ValueError: The model's max seq len (131072) is larger than the maximum number of tokens that can be stored in KV cache (19264).
I don't understand why it occupies so much space, it should be much less, more than enough to use the model max len.
The cause might be the PyTorch activation peak memory of 18GB, it's unusually high. Any advice?
Libraries
accelerate 1.7.0
torch 2.7.0
torchaudio 2.7.0
torchvision 0.22.0
transformers 4.52.4
vllm 0.9.1
Change context 131072, set 4096 for test
Change context 131072, set 4096 for test
Ok, reducing the context permits to reduce the Activation memory.
model weights take 13.17GiB; non_torch_memory takes 1.95GiB; PyTorch activation peak memory takes 1.41GiB; the rest of the memory reserved for KV Cache is 18.92GiB.

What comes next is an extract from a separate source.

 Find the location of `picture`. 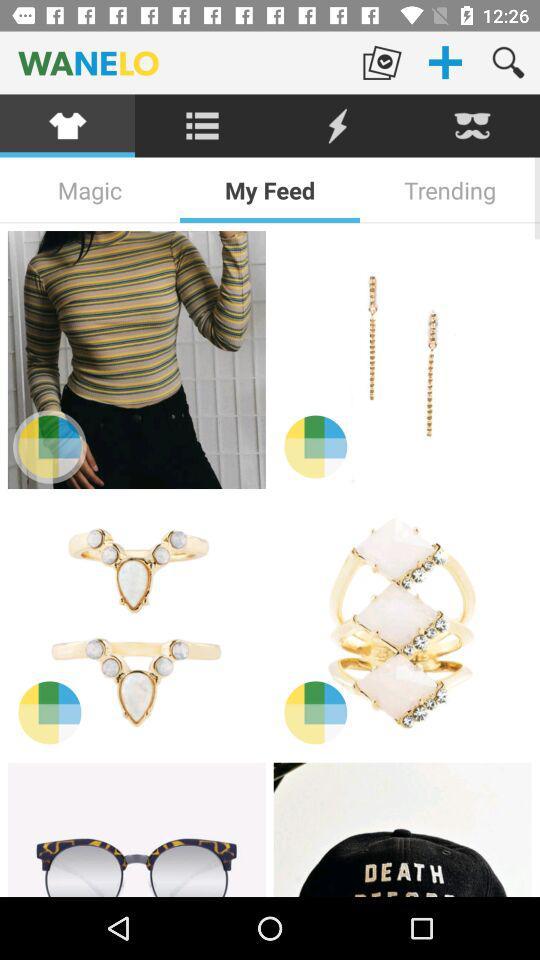

picture is located at coordinates (402, 829).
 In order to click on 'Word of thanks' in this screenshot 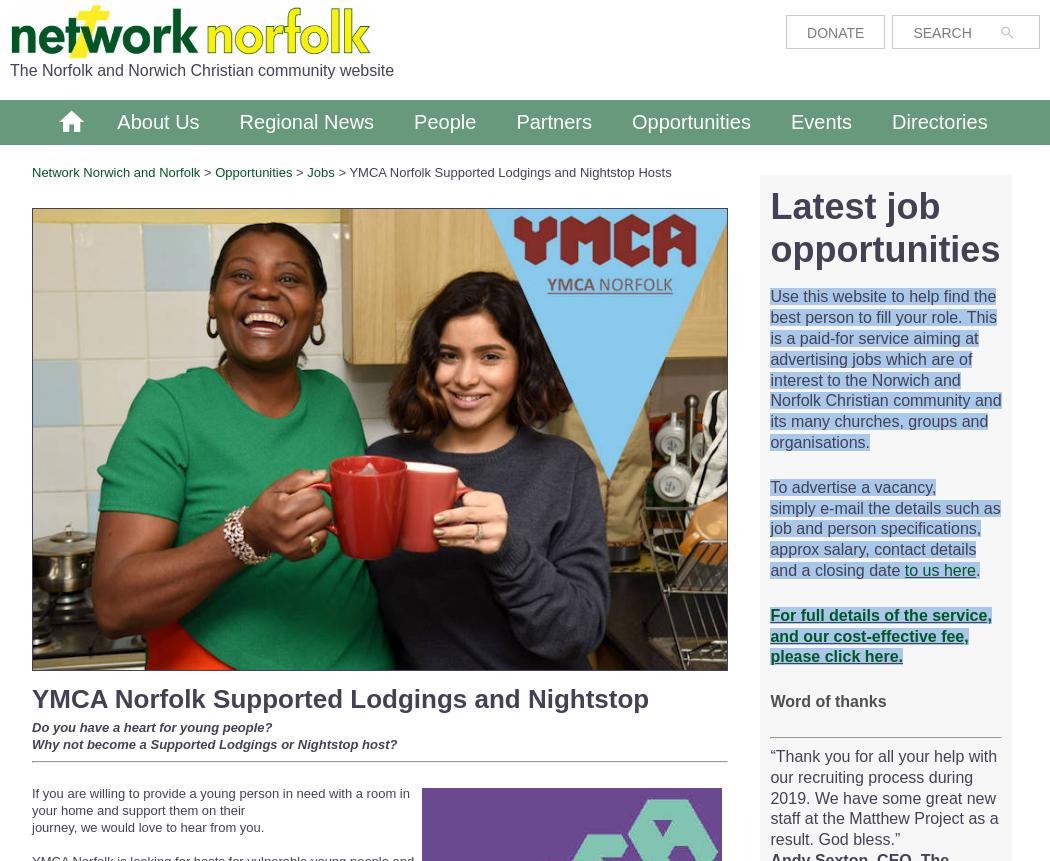, I will do `click(828, 700)`.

So the only solution is to not use it on its full potential? Seems odd
Set --max-num-seq to below 8.
4 is good.
1 is better for ram usage.
Hi @cbrug , Sorry for late response, You need to explicitly set the max_model_len during model initialization to a practical value (e.g., Gemma's standard 8192). Additionally, to use all four of your A100s efficiently, you must enable tensor parallelism.
Kindly find the below code , Use all 4 of your GPUs and Manually set a reasonable max length.
llm = LLM( model=model_name, tensor_parallel_size=4, max_model_len=8192 )
Kindly try and let us know if you have any concerns will assist you. Thank you.